III
Contra las puertas del patio dan centellas. Violento rebote azul como si cayera granizo. Ella mira la tormenta por las ventanas de la cocina y se pregunta si el mar encrespado expulsará pronto más cuerpos. Aquí serían útiles los médiums telefónicos. Estoy percibiendo una especie de invertebrados, de hecho un montón.
La noche en que ella y Daniel se conocieron cayo una tormenta eléctrica; a decir verdad, un suceso pobre. Tres relámpagos y una caída de presión, nada más, aunque suficiente para que los invitados de Celia se entretuvieran. Celia no los había sentado juntos, más preocupada por acoplar a Daniel con una amiga de ella que vendía arte manierista y tenía una manada de shihtzus con nombres de fases de la luna. Menguante es un poco travieso; Creciente y Luna Nueva tienen que estar siempre alertas.
—Mi hermana es la linda de la familia —había anunciado Celia a modo de presentación al llegar Nina—. Nuestro padre la llamaba su bien más preciado. Así que pórtense todos lo mejor que sepan.
A ella la había puesto al lado de un hombre mayor que durante el plato de pescado le había dado una clase de jurisprudencia y luego se había excusado para ir al baño, con una expresión muy sugerente de que Nina lo había aburrido a él. En ese punto Daniel se había deslizado junto a ella, dejando a la dueña de los shihtzus, como tiempo después iba a lamentar Celia, totalmente humillada a cinco asientos de distancia.
—Parecías necesitar que te rescataran —había saludado, su repentina vastedad un bloque negro contra los relámpagos.
—Puedo arreglármelas sola —había respondido ella, encuadrando los hombros, pero él había meneado la cabeza.
—No puedo dejar a una dama en peligro, como solía decir mi padre.
La había llevado a la casa de la playa esa misma noche, en tres horas de fuga frenética en una ancha oscuridad de septiembre.
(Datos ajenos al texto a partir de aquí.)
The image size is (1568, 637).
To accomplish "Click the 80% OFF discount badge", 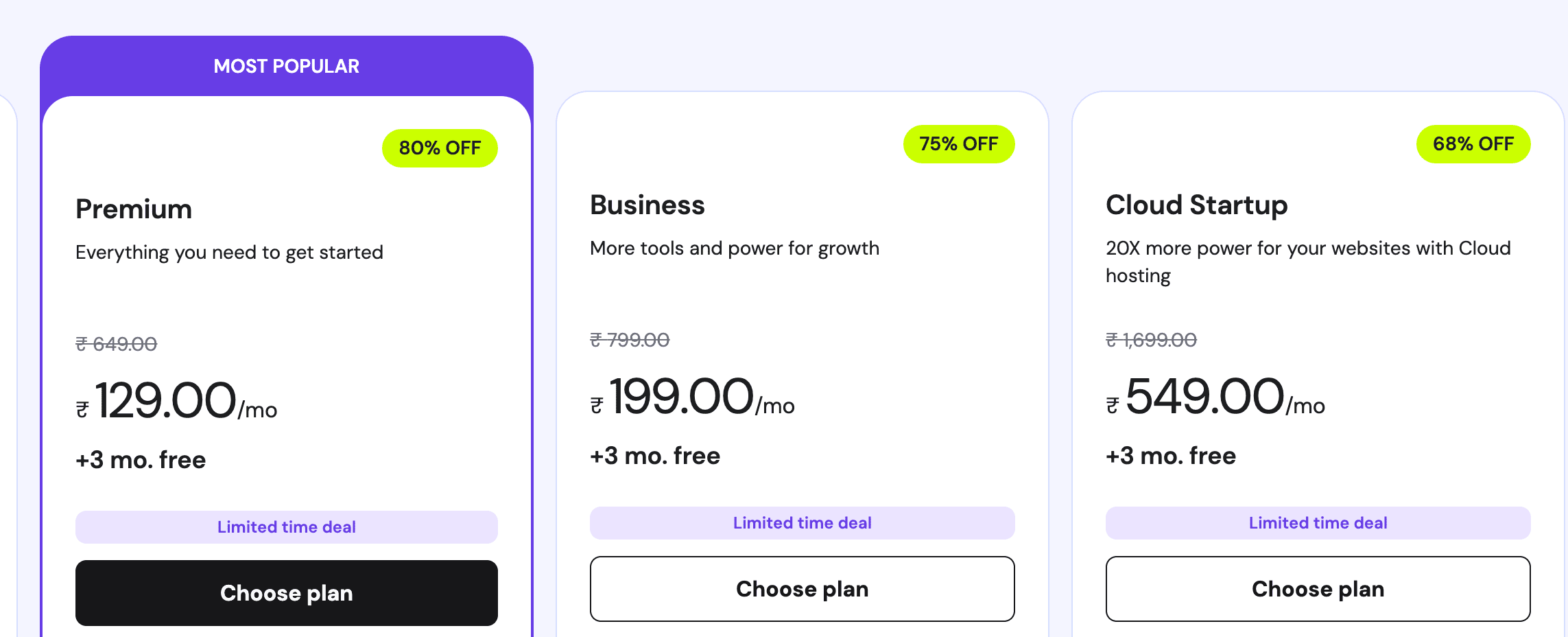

Ella había dejado que la secuestrase, como una prisionera de una ciudadela capturada, y hablara sin pausa de ese lugar que pensaba que le sentaría, un refugio de las presiones del mundo. Agarrándola de la mano para desviarla de una porquería de zorro que había en el acceso, había murmurado «Mira bien dónde pisas» en un tono a la vez preventivo y admonitorio. La había besado en el hall y la había guiado a la terraza.
Por supuesto, divorciarse fue otra cosa. Nada de tormenta: solo un viento arremolinado.
No duerme bien. Prueba con miel, con lavanda arrancada de las matas que crecen entre las tablas de la terraza. Aunque Daniel ha hecho retirar la cama, todavía se acuesta dentro de los límites, un rectángulo fantasma en el centro del dormitorio. En esta simulación de espacio puede actuar otras noches, otros fines de semana, cuando amueblaba la casa algo más que la memoria de las cosas.
Medianoche de un septiembre tórrido: polillas golpeando contra la lámpara del techo. Julio: Daniel, laqueado de sudor, preparando ostras de la pradera y quejándose de sus ojos.
Un mes después de casarse: viaje a la casa en un atardecer sofocante, las luces del auto blanqueando el agua. Entrando a los choques, tambaleándose al dormitorio, ella lo había empujado hacia atrás, mostrado los dientes como nudillos y lo había acusado de conducir borracho.
—Mira quién habla —roncó él, con una dicha furtiva de agarrarla del pelo—. Jugo de naranja toda la noche. Alguien tenía que ser el chofer oficial si tú ibas a estar totalmente borracha, estás que te caes.
—Borracha, borracha —había repetido ella disfrutando del sonido. Una espesa indulgencia en la cara de él, sus manos atenazándole la cintura.
A la mañana se había despertado a una vaporosa lluvia estival. Brazos pesados la rodeaban; le costó escapar. Al levantarse consideró a Daniel, que roncaba suavemente, clavándole una mirada desaprobatoria. Entonces lo había conocido, había visto la piel de lobo bajo la superficie. Sin despertarlo, había dejado el dormitorio y salido en bata, descalza sobre los resbalosos listones de la terraza. Más allá de la arena el agua espumaba de animación como si se alzara al encuentro de la lluvia. La marea baja y la playa llena de los cotidianos jirones de algas, jibias y latas de cerveza. Los cangrejos habían aflorado de sus guaridas rumbo a la relativa seguridad de los bajíos.